Parse a predicate in Haskell-CodePudding

I would like to parse a predicate such as: "3 > 2" or "MyVar = 0".

Ideally, I would use a small GADT to represent the predicate:

data Expr a where
    I   :: Int  -> Expr Int
    B   :: Bool -> Expr Bool
    Var :: String -> Expr Int
    Add :: Expr Int -> Expr Int -> Expr Int
    Eq  :: Eq a => Expr a -> Expr a -> Expr Bool
    Mt  :: Eq a => Expr a -> Expr a -> Expr Bool

The expression 3 > 2 would parse as Mt (I 3) (I 2).

I tried to approach the problem with Parsec. However, the module Text.Parsec.Expr deals only with expressions, with type a -> a -> a. Any suggestions?

CodePudding user response：

Parsing directly into a GADT is actually kind of tricky. In my experience, it's usually better to parse into an untyped ADT first (where the a -> a -> a types are a natural fit), and then separately "type check" the ADT by transforming it into the desired GADT. The main disadvantage is that you have to define two parallel types for the untyped and typed abstract syntax trees. (You can technically get around this with some type level tricks, but it's not worth it for a small language.) However, the resulting design is easier to work with and generally more flexible.

__Given exercise 1__: Please list every constructor of the Expr data type defined in the Haskell parsing thread.
The entries have no connection to the Haskell parsing thread.

__Data supplied__:

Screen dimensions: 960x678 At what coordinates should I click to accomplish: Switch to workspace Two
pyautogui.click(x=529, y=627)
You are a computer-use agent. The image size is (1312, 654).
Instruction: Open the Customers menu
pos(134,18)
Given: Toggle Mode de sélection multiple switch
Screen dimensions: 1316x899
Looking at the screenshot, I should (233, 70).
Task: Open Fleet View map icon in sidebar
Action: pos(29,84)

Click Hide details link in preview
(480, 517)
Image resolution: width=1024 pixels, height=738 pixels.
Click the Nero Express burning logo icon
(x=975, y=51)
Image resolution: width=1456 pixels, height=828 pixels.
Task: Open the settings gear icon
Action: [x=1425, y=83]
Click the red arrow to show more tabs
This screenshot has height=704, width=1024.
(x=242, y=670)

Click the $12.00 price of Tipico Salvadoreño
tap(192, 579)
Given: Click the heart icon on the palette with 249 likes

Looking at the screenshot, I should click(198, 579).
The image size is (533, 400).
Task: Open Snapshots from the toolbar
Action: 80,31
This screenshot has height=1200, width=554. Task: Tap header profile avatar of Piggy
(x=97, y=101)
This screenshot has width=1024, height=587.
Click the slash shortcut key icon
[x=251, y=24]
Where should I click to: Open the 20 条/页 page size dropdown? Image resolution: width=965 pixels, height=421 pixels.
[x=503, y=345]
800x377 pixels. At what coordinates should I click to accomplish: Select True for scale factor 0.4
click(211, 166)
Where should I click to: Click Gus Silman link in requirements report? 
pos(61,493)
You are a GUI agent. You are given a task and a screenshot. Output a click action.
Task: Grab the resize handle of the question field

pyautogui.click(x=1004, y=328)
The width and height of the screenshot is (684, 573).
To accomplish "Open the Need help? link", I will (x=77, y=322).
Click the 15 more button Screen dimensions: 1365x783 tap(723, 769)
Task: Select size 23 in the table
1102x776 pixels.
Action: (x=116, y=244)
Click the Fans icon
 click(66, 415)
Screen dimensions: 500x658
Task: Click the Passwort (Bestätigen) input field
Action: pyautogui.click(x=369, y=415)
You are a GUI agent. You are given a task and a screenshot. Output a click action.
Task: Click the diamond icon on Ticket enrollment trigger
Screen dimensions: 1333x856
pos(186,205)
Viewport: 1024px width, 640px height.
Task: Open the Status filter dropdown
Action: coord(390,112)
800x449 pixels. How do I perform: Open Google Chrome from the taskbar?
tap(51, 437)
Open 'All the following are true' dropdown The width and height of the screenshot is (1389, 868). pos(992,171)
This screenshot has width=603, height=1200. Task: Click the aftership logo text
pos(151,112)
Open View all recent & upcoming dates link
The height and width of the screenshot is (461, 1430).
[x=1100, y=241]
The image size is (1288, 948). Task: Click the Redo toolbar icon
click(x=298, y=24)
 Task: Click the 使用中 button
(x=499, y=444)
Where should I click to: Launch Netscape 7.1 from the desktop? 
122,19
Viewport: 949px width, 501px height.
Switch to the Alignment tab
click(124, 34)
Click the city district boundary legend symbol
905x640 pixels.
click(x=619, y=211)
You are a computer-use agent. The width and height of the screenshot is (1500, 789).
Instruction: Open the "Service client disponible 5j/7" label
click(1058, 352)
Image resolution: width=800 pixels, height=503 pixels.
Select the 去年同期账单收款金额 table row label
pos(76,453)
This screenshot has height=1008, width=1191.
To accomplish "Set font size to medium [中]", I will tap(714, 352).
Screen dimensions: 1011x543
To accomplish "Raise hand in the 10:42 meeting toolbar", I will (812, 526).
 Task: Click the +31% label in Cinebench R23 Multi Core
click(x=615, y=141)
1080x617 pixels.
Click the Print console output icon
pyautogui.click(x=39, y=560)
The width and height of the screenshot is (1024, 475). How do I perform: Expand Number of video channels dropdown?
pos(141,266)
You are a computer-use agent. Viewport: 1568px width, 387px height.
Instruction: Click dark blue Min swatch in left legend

__Given exercise 2__: Render the entries as a Markdown table with the columns Index and Entry, one row per line, skipping blank lines. Begin at the line of the entries that has "This screenshot has width=603, height=1200." and stop after the final line of the entries.

__Task response 1__: I, B, Var, Add, Eq, Mt

__Task response 2__:
| Index | Entry |
|---|---|
| 1 | This screenshot has width=603, height=1200. Task: Click the aftership logo text |
| 2 | pos(151,112) |
| 3 | Open View all recent & upcoming dates link |
| 4 | The height and width of the screenshot is (461, 1430). |
| 5 | [x=1100, y=241] |
| 6 | The image size is (1288, 948). Task: Click the Redo toolbar icon |
| 7 | click(x=298, y=24) |
| 8 |  Task: Click the 使用中 button |
| 9 | (x=499, y=444) |
| 10 | Where should I click to: Launch Netscape 7.1 from the desktop?  |
| 11 | 122,19 |
| 12 | Viewport: 949px width, 501px height. |
| 13 | Switch to the Alignment tab |
| 14 | click(124, 34) |
| 15 | Click the city district boundary legend symbol |
| 16 | 905x640 pixels. |
| 17 | click(x=619, y=211) |
| 18 | You are a computer-use agent. The width and height of the screenshot is (1500, 789). |
| 19 | Instruction: Open the "Service client disponible 5j/7" label |
| 20 | click(1058, 352) |
| 21 | Image resolution: width=800 pixels, height=503 pixels. |
| 22 | Select the 去年同期账单收款金额 table row label |
| 23 | pos(76,453) |
| 24 | This screenshot has height=1008, width=1191. |
| 25 | To accomplish "Set font size to medium [中]", I will tap(714, 352). |
| 26 | Screen dimensions: 1011x543 |
| 27 | To accomplish "Raise hand in the 10:42 meeting toolbar", I will (812, 526). |
| 28 |  Task: Click the +31% label in Cinebench R23 Multi Core |
| 29 | click(x=615, y=141) |
| 30 | 1080x617 pixels. |
| 31 | Click the Print console output icon |
| 32 | pyautogui.click(x=39, y=560) |
| 33 | The width and height of the screenshot is (1024, 475). How do I perform: Expand Number of video channels dropdown? |
| 34 | pos(141,266) |
| 35 | You are a computer-use agent. Viewport: 1568px width, 387px height. |
| 36 | Instruction: Click dark blue Min swatch in left legend |